Provided records |
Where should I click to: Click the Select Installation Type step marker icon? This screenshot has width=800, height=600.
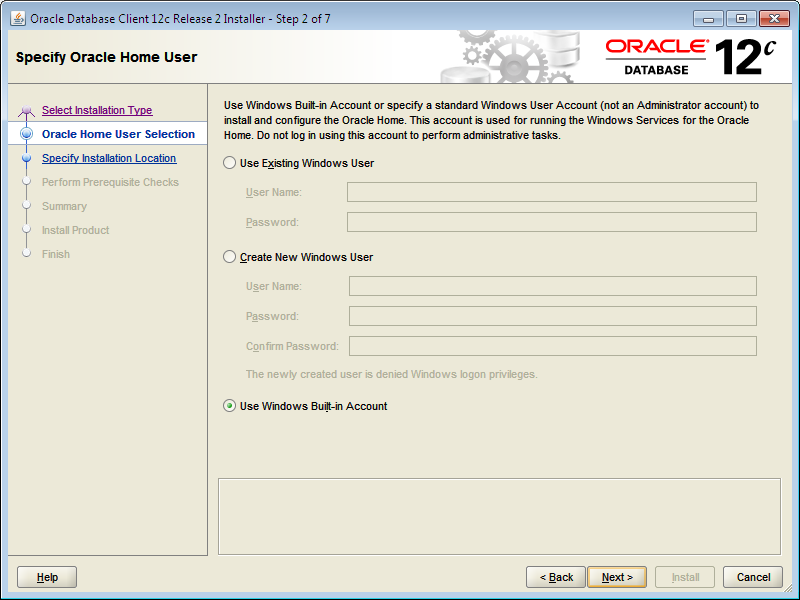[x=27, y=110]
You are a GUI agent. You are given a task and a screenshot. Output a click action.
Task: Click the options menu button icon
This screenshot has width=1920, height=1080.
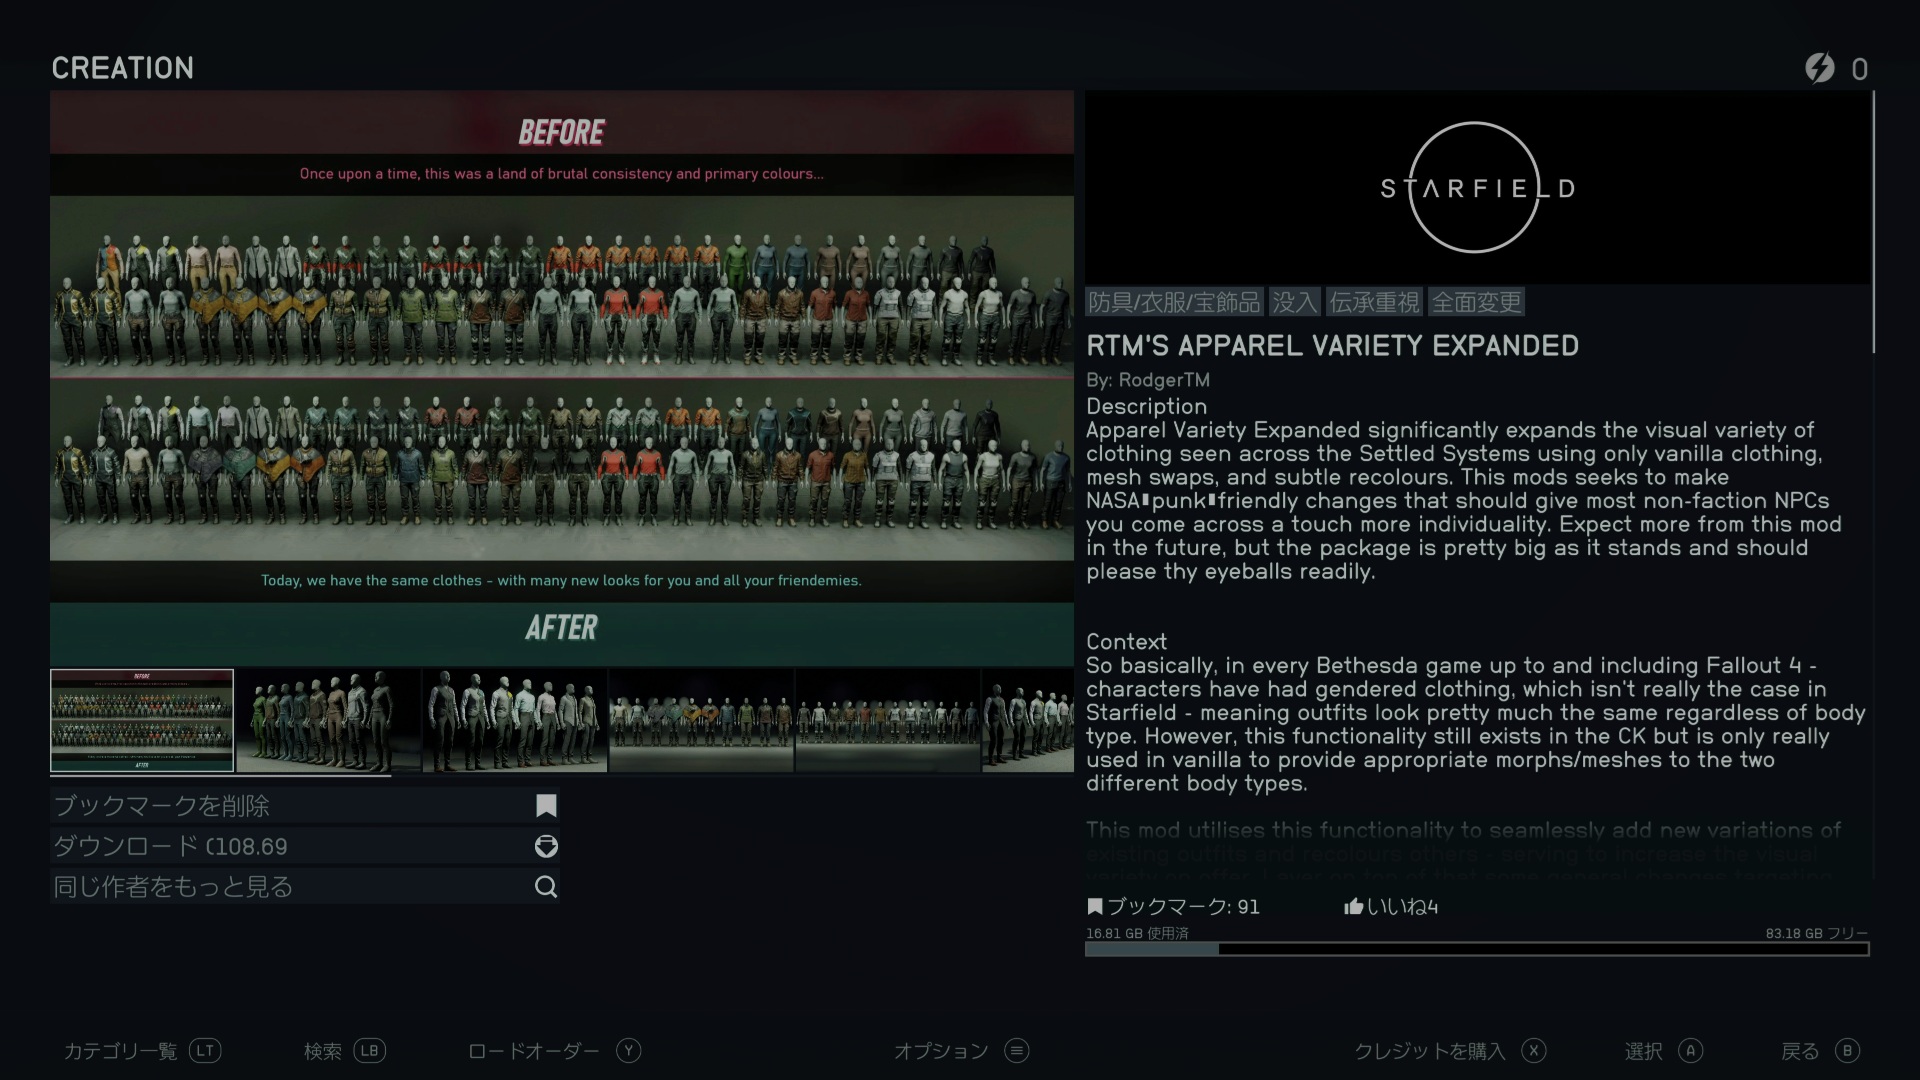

Task directions |
Present the entries above as a Markdown table with two columns, Row for the row number and Line for the text of each line. Skip blank lines and omit the pictures.

Answer to the task |
| Row | Line |
|---|---|
| 1 | Where should I click to: Click the Select Installation Type step marker icon? This screenshot has width=800, height=600. |
| 2 | [x=27, y=110] |
| 3 | You are a GUI agent. You are given a task and a screenshot. Output a click action. |
| 4 | Task: Click the options menu button icon |
| 5 | This screenshot has width=1920, height=1080. |